From the title of this blog, you may have thoughts of someone coming to a store with a gun, walking up to the clerk and demanding all the money from the cash drawer. No, that question doesn’t need to be answered. Take the money; heck, take the drawer, the safe and anything else you want. Now, this is not to dishonor the occasional hero who stands up to the bad guys. It’s just that there are not many of us (myself included) who would put my job above my life.
But this blog isn’t about robbery or self-defense. It’s about a different kind of regard for the importance of our “life” as opposed to the importance of being on the job. With unemployment still above nine percent in many areas, you would think anyone with a job would give 110%. But there is a new breed of workers who aren’t willing to sacrifice their life, or lifestyle, or what they want to do at the moment just to be on the job. They are more interested in what’s going on at the moment than the responsibility of the job at hand.
Case in point. A friend of mine works at a retail store. It was a slow night, and there were two sales associates and a manager working that shift. One of the younger associates got a call from her mother who was shopping at another retail store across town and told her daughter she “needed her.” It was the middle of her shift, but at that moment, she was bored and would rather go off shopping with her mom. It wasn’t clear why mom “needed her.” Was she having a heart attack, or just couldn’t decide between the green or blue sweater? The young associate put on her best pouty face, complete with fake sniffling, and pleaded to leave work to join her mother. My friend, who was just as bored, was appalled when the manager bought the act and let her go.

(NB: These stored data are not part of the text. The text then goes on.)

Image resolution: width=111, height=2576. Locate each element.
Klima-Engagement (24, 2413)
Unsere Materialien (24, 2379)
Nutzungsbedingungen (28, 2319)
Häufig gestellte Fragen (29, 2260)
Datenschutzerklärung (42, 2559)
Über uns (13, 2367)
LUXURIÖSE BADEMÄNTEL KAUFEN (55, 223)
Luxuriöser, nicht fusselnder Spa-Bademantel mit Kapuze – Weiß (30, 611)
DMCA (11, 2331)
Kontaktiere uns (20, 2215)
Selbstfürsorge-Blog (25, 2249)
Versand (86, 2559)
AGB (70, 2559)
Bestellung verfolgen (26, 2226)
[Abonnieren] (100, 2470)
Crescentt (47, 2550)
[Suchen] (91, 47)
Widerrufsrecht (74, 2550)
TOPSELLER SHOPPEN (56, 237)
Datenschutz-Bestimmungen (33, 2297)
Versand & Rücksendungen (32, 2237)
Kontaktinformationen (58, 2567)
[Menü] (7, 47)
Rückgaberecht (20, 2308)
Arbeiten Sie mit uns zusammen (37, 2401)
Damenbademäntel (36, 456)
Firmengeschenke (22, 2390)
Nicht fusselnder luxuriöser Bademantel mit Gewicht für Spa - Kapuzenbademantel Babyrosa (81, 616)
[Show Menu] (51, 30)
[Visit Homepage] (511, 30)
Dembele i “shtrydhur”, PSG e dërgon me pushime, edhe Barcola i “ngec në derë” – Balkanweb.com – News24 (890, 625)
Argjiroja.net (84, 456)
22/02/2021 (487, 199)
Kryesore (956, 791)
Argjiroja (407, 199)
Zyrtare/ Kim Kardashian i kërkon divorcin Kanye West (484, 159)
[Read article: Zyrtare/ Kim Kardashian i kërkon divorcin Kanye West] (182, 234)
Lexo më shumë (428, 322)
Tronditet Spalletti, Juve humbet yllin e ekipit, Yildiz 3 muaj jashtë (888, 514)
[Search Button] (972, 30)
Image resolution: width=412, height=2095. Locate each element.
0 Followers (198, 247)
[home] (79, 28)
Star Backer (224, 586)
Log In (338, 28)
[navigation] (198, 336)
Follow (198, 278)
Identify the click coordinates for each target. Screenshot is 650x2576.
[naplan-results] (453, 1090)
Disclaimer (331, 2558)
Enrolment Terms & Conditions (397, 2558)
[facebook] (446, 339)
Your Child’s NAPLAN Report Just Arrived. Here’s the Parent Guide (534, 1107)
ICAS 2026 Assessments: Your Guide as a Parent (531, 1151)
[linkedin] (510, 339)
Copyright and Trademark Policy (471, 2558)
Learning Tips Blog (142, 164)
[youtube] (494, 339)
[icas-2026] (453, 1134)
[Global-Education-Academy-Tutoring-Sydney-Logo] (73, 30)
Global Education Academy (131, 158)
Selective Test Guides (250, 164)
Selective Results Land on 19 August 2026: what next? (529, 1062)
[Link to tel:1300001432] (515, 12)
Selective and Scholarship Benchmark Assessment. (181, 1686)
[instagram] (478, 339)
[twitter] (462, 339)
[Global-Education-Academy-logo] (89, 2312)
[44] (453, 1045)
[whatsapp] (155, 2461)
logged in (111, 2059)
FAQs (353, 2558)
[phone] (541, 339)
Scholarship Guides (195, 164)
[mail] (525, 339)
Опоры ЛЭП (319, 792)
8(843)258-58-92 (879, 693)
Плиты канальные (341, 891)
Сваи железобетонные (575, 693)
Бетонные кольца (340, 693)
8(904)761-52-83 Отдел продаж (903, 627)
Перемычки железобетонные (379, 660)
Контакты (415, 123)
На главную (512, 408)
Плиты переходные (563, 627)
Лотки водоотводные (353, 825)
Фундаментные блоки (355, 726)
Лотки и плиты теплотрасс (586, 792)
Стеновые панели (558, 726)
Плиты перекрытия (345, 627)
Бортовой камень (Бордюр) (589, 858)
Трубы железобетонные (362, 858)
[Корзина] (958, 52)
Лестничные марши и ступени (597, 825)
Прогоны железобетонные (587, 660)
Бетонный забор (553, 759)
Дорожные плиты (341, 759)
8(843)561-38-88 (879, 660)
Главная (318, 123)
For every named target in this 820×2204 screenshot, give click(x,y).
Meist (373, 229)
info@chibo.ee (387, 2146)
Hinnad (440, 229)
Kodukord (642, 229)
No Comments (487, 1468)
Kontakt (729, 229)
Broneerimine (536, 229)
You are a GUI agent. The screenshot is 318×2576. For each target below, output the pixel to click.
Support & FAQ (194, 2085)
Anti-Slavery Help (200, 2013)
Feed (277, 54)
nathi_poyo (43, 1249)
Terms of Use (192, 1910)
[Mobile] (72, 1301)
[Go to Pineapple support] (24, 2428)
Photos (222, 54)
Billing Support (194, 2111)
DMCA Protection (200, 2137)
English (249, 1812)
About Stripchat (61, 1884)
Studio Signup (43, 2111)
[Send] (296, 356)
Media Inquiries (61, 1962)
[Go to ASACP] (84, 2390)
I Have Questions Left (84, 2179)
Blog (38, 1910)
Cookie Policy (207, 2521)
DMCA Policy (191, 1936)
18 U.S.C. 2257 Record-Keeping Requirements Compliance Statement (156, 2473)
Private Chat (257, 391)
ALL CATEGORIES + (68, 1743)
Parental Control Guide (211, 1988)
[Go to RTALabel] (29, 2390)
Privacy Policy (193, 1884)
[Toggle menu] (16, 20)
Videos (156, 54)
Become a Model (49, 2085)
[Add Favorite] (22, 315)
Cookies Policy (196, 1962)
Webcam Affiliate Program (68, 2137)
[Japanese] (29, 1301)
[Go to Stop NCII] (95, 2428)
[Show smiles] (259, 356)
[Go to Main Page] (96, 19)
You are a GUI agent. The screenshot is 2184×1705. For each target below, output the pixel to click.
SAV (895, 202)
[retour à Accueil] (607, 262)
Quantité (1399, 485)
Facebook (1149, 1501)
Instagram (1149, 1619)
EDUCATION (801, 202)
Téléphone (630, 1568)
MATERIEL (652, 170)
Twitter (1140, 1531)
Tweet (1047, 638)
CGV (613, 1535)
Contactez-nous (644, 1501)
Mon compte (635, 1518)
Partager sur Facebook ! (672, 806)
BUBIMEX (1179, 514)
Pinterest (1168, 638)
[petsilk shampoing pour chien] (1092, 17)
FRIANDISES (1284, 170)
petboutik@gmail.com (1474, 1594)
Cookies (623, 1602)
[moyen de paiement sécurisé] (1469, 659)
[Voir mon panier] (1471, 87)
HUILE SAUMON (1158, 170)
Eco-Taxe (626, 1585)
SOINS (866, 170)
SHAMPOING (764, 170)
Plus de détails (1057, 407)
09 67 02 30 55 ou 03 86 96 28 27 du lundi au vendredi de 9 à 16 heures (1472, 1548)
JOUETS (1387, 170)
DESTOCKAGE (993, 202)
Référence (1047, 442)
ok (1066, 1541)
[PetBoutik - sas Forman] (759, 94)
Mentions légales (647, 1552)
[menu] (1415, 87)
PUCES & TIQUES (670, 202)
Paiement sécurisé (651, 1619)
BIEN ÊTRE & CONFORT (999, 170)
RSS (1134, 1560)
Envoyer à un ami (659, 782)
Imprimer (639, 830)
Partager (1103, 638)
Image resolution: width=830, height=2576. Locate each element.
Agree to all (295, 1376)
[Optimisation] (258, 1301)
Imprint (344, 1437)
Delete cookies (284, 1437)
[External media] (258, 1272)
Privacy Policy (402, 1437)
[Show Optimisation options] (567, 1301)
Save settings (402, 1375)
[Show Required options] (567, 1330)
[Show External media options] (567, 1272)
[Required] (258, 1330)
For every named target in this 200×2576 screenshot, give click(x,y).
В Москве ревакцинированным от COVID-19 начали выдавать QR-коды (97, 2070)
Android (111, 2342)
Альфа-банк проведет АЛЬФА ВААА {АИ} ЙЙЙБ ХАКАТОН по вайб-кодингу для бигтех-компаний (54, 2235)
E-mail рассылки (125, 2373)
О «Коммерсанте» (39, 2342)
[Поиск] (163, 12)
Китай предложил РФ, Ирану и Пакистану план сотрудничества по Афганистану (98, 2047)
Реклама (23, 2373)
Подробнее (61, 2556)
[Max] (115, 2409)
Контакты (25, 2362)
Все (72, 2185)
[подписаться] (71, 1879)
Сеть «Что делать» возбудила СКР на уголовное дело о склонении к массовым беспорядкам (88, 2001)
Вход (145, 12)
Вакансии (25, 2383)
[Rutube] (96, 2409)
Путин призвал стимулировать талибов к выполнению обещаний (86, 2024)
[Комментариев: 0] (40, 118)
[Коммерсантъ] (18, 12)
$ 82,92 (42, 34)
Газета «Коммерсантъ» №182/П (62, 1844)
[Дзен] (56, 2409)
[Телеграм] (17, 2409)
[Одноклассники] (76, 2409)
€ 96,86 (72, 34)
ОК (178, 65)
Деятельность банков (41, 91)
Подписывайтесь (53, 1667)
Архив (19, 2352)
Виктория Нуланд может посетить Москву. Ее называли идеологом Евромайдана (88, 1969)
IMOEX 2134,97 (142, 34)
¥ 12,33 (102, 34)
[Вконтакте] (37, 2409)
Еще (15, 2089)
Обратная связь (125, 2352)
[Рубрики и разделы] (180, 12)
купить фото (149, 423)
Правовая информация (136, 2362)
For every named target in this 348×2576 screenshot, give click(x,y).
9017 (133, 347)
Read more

The question that goes begging in all this is why did the young associate have her cell phone with her, took a call while on the sales floor (both violations of the store’s cell phone policy), and then thought it was OK to leave early? Obviously, the job wasn’t as important as keeping her cell phone or what was going on in her life at the moment.
Flexible schedules and work life balance are two big buzz words in employment these days. But when does the job take priority over what I want to do at the moment? Last week I was checking out at the grocery store and the cashier had her cell phone sitting next to the register. As I was checking out on the keypad, she was checking her emails and texting. Forget about even the basics of greeting the customer. Her latest text was more important than making me feel welcome. Someone else must have noticed her lack of regard for the job, because I haven’t seen her behind the register again. Following your every post or Tweet is rarely a job requirement. You’ll have to decide whether putting your life temporarily on hold is worth keeping a job.